(Dataset entries)
▬▬▬▬▬▬

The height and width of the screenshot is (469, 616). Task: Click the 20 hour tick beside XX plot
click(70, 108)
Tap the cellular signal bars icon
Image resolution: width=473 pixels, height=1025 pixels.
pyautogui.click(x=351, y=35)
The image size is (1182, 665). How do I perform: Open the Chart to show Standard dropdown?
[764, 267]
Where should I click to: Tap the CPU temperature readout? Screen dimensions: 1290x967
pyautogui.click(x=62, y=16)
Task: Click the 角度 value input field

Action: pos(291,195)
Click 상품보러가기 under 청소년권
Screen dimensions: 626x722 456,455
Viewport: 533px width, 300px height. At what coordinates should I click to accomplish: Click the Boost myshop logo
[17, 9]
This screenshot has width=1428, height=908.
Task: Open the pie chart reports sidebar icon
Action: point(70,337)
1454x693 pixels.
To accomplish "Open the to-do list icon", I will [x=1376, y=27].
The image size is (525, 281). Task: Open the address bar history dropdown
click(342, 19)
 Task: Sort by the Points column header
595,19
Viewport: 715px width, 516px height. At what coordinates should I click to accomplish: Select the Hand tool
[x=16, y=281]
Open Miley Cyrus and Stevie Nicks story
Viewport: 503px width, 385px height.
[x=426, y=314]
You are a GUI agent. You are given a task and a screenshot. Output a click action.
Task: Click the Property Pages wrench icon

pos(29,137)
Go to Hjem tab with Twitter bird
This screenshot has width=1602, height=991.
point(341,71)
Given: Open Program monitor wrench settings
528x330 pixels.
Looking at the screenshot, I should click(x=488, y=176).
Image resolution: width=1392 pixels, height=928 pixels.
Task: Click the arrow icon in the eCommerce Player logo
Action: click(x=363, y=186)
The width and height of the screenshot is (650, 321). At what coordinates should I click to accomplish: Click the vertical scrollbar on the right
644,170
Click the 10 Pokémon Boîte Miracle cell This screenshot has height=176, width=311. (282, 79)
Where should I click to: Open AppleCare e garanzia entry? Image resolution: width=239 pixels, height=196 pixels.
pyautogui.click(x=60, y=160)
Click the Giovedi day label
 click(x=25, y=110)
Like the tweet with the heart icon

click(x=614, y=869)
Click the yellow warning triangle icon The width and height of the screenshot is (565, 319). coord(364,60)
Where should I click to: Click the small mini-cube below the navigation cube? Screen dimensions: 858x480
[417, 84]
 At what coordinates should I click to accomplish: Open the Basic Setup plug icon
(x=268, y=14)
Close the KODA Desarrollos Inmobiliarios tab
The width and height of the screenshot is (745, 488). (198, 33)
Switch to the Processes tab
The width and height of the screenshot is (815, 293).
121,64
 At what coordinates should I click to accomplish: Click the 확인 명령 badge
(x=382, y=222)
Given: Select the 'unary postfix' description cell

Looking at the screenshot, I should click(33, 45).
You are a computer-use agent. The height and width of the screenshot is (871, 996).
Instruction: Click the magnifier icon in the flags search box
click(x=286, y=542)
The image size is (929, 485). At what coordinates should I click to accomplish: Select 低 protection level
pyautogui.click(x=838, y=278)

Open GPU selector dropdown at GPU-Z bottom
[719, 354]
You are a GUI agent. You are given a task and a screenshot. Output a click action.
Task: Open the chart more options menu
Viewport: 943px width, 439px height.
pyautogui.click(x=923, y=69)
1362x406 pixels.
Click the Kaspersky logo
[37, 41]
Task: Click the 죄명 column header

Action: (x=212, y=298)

▬▬▬▬▬▬

_Task brief_: Can you rewrite the listing above with every "dropdown" changed to "drop-down list" and nothing else altered?

_The solution_:
The height and width of the screenshot is (469, 616). Task: Click the 20 hour tick beside XX plot
click(70, 108)
Tap the cellular signal bars icon
Image resolution: width=473 pixels, height=1025 pixels.
pyautogui.click(x=351, y=35)
The image size is (1182, 665). How do I perform: Open the Chart to show Standard drop-down list?
[764, 267]
Where should I click to: Tap the CPU temperature readout? Screen dimensions: 1290x967
pyautogui.click(x=62, y=16)
Task: Click the 角度 value input field

Action: pos(291,195)
Click 상품보러가기 under 청소년권
Screen dimensions: 626x722 456,455
Viewport: 533px width, 300px height. At what coordinates should I click to accomplish: Click the Boost myshop logo
[17, 9]
This screenshot has width=1428, height=908.
Task: Open the pie chart reports sidebar icon
Action: point(70,337)
1454x693 pixels.
To accomplish "Open the to-do list icon", I will [x=1376, y=27].
The image size is (525, 281). Task: Open the address bar history drop-down list
click(342, 19)
 Task: Sort by the Points column header
595,19
Viewport: 715px width, 516px height. At what coordinates should I click to accomplish: Select the Hand tool
[x=16, y=281]
Open Miley Cyrus and Stevie Nicks story
Viewport: 503px width, 385px height.
[x=426, y=314]
You are a GUI agent. You are given a task and a screenshot. Output a click action.
Task: Click the Property Pages wrench icon

pos(29,137)
Go to Hjem tab with Twitter bird
This screenshot has width=1602, height=991.
point(341,71)
Given: Open Program monitor wrench settings
528x330 pixels.
Looking at the screenshot, I should click(x=488, y=176).
Image resolution: width=1392 pixels, height=928 pixels.
Task: Click the arrow icon in the eCommerce Player logo
Action: click(x=363, y=186)
The width and height of the screenshot is (650, 321). At what coordinates should I click to accomplish: Click the vertical scrollbar on the right
644,170
Click the 10 Pokémon Boîte Miracle cell This screenshot has height=176, width=311. (282, 79)
Where should I click to: Open AppleCare e garanzia entry? Image resolution: width=239 pixels, height=196 pixels.
pyautogui.click(x=60, y=160)
Click the Giovedi day label
 click(x=25, y=110)
Like the tweet with the heart icon

click(x=614, y=869)
Click the yellow warning triangle icon The width and height of the screenshot is (565, 319). coord(364,60)
Where should I click to: Click the small mini-cube below the navigation cube? Screen dimensions: 858x480
[417, 84]
 At what coordinates should I click to accomplish: Open the Basic Setup plug icon
(x=268, y=14)
Close the KODA Desarrollos Inmobiliarios tab
The width and height of the screenshot is (745, 488). (198, 33)
Switch to the Processes tab
The width and height of the screenshot is (815, 293).
121,64
 At what coordinates should I click to accomplish: Click the 확인 명령 badge
(x=382, y=222)
Given: Select the 'unary postfix' description cell

Looking at the screenshot, I should click(33, 45).
You are a computer-use agent. The height and width of the screenshot is (871, 996).
Instruction: Click the magnifier icon in the flags search box
click(x=286, y=542)
The image size is (929, 485). At what coordinates should I click to accomplish: Select 低 protection level
pyautogui.click(x=838, y=278)

Open GPU selector drop-down list at GPU-Z bottom
[719, 354]
You are a GUI agent. You are given a task and a screenshot. Output a click action.
Task: Open the chart more options menu
Viewport: 943px width, 439px height.
pyautogui.click(x=923, y=69)
1362x406 pixels.
Click the Kaspersky logo
[37, 41]
Task: Click the 죄명 column header

Action: (x=212, y=298)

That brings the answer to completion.